EXTRACT -
__________________________________________________

Preservation of lymphocyte functional fitness in perinatally-infected and treated HIV+ pediatric patients displaying sub-optimal viral control.

Background: Host-pathogen dynamics associated with HIV infection are quite distinct in children versus adults. We interrogated the functional fitness of the lymphocyte responses in two cohorts of perinatally infected HIV+ pediatric subjects with early anti-retroviral therapy (ART) initiation but divergent patterns of virologic control. We hypothesized that sub-optimal viral control would compromise immune functional fitness.
Methods: The immune responses in the two HIV+ cohorts (n = 6 in each cohort) were benchmarked against the responses measured in age-range matched, uninfected healthy control subjects (n = 11) by utilizing tests for normality, and comparison [the Kruskal-Wallis test, and the two-tailed Mann-Whitney U test (where appropriate)]. Lymphocyte responses were examined by intra-cellular cytokine secretion, degranulation assays as well as phosflow. A subset of these data were further queried by an automated clustering algorithm. Finally, we evaluated the humoral immune responses to four childhood vaccines in all three cohorts.

__________________________________________________

TASK 1 - Which techniques does the abstract say were used to examine lymphocyte responses?
TASK 2 - According to the abstract, how many uninfected healthy control subjects were included?
TASK 3 - Update the part of the abstract starting with "Background: Host-pathogen dynamics" and going on through "immune functional fitness.", writing "groups" in place of "cohorts".
You won't need the records for any of this.

Stored records
__________________________________________________

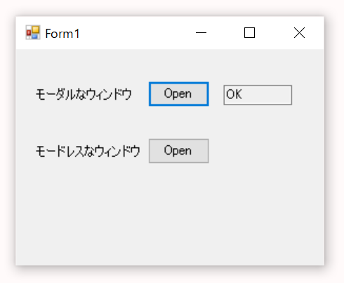Open the modal window with its Open button

tap(179, 94)
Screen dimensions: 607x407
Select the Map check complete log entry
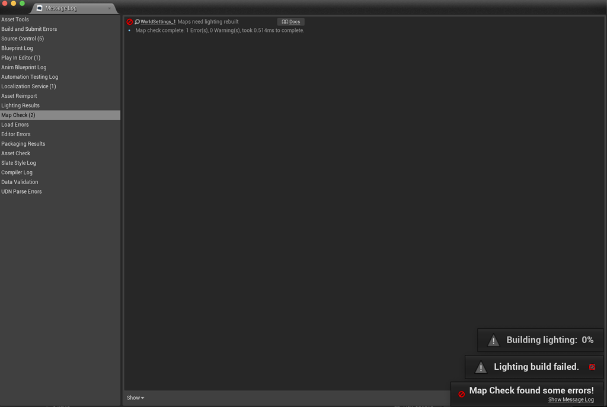tap(219, 30)
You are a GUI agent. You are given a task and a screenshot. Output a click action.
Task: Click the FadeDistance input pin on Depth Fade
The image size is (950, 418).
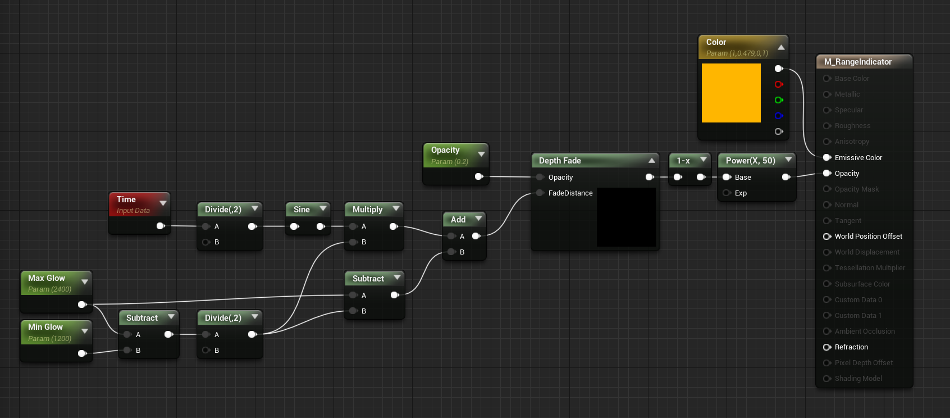(540, 193)
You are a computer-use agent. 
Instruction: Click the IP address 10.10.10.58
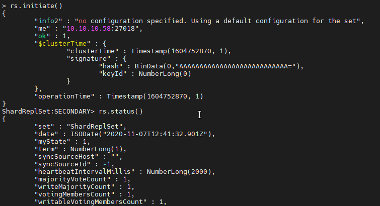click(89, 28)

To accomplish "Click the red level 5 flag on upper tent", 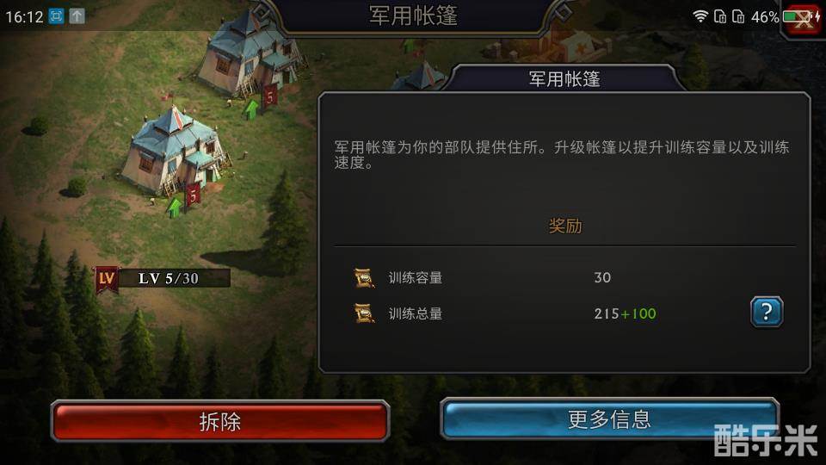I will point(270,96).
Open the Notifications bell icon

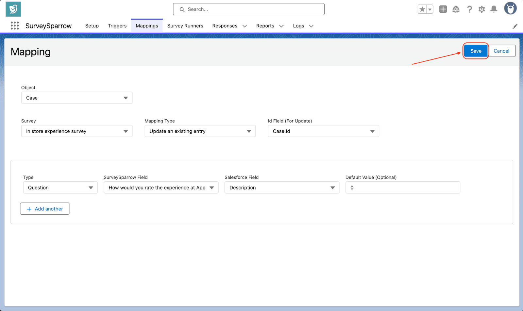pos(494,9)
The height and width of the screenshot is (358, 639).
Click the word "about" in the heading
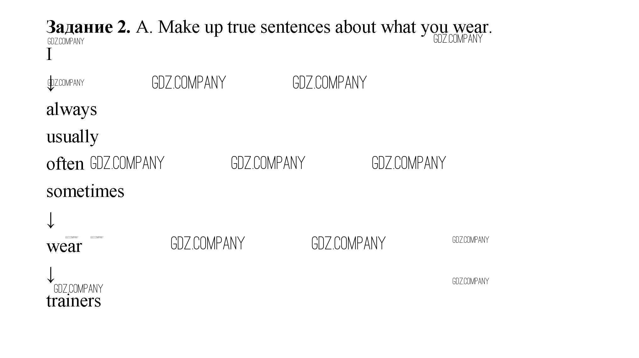point(355,27)
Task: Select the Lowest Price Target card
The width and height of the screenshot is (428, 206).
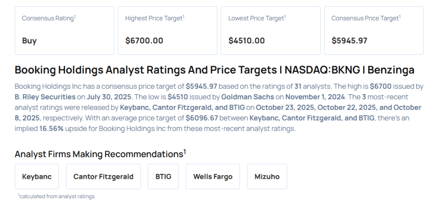Action: (270, 30)
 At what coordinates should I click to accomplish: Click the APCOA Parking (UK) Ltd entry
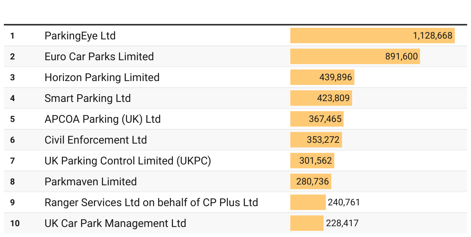tap(103, 119)
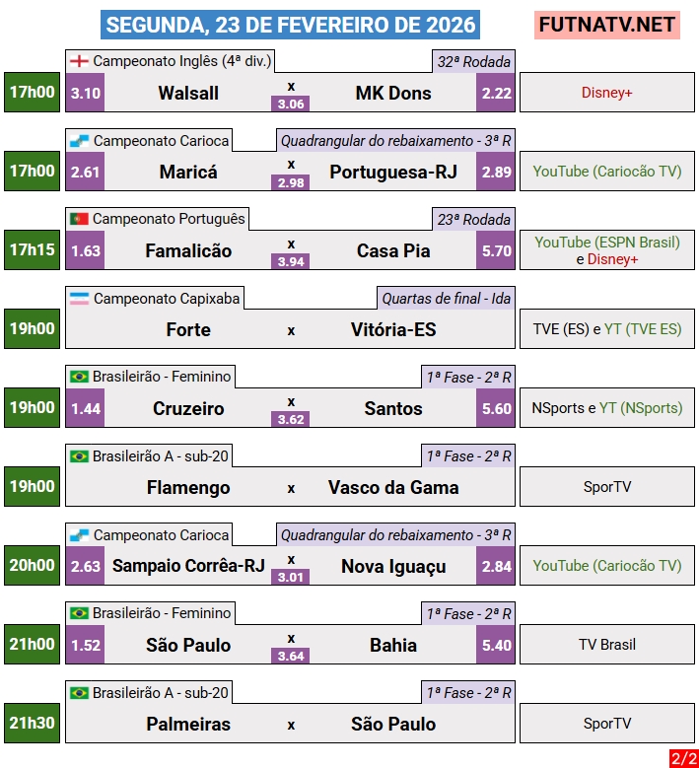Click the 21h30 kickoff time badge
The height and width of the screenshot is (768, 699).
(x=32, y=723)
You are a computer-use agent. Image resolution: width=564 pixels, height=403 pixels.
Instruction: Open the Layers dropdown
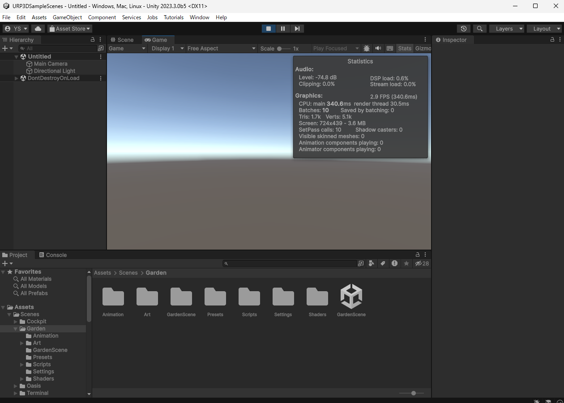click(507, 29)
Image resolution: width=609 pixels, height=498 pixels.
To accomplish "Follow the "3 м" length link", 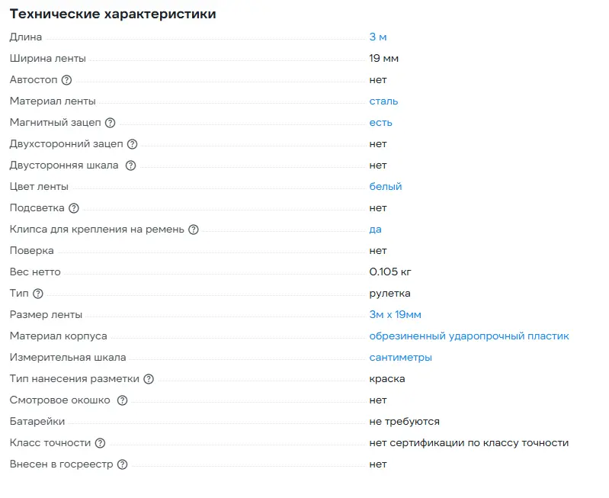I will click(378, 37).
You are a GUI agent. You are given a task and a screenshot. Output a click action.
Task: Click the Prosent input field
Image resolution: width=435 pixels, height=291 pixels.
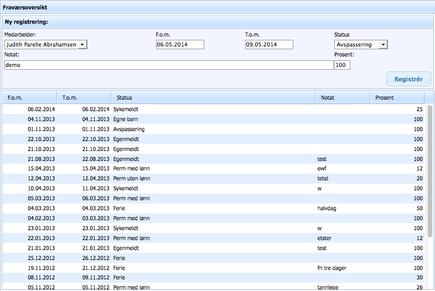(342, 65)
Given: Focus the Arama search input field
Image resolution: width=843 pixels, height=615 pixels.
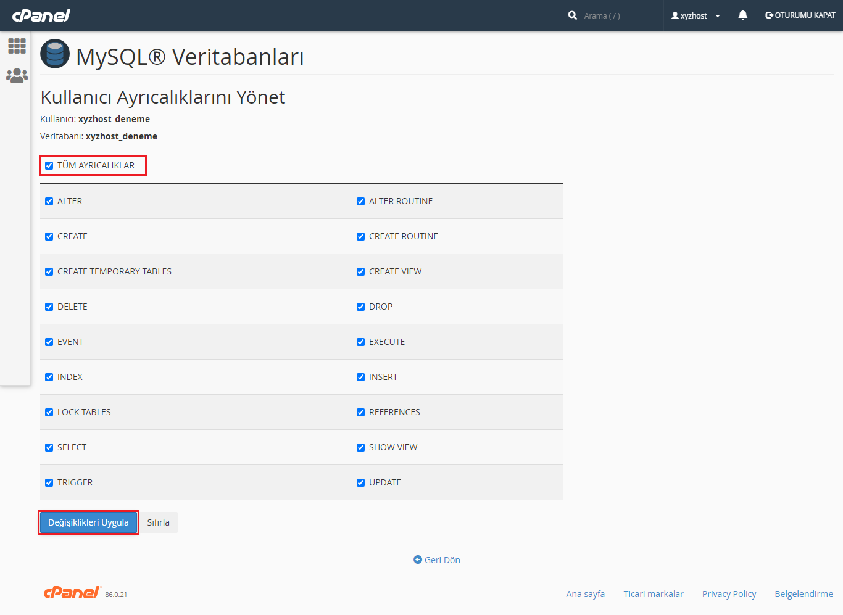Looking at the screenshot, I should point(617,15).
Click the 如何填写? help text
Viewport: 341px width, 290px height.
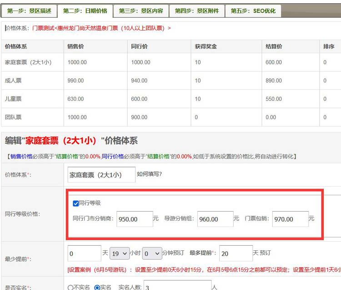tap(150, 174)
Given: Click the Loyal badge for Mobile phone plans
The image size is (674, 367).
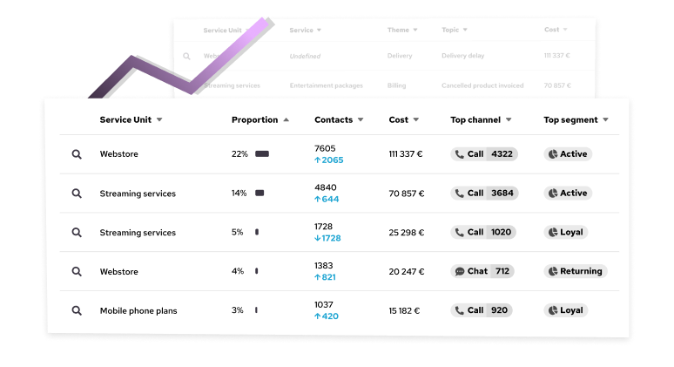Looking at the screenshot, I should 566,310.
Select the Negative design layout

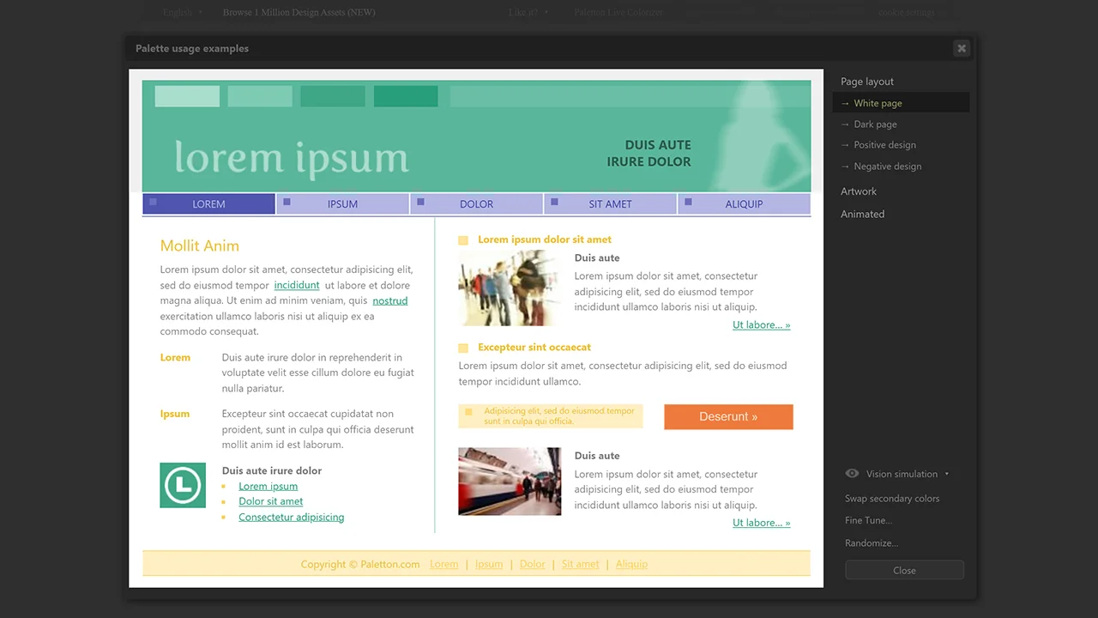887,167
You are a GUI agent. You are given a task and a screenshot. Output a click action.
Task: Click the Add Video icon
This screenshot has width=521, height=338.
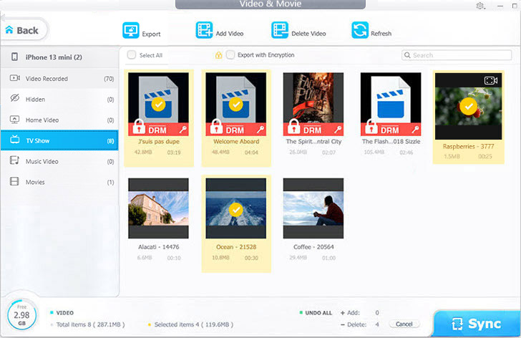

__________________________________________________

ANSWER SPACE 1 - Intra-cellular cytokine secretion, degranulation assays, and phosflow.

ANSWER SPACE 2 - Eleven (n = 11).

ANSWER SPACE 3 -
Background: Host-pathogen dynamics associated with HIV infection are quite distinct in children versus adults. We interrogated the functional fitness of the lymphocyte responses in two groups of perinatally infected HIV+ pediatric subjects with early anti-retroviral therapy (ART) initiation but divergent patterns of virologic control. We hypothesized that sub-optimal viral control would compromise immune functional fitness.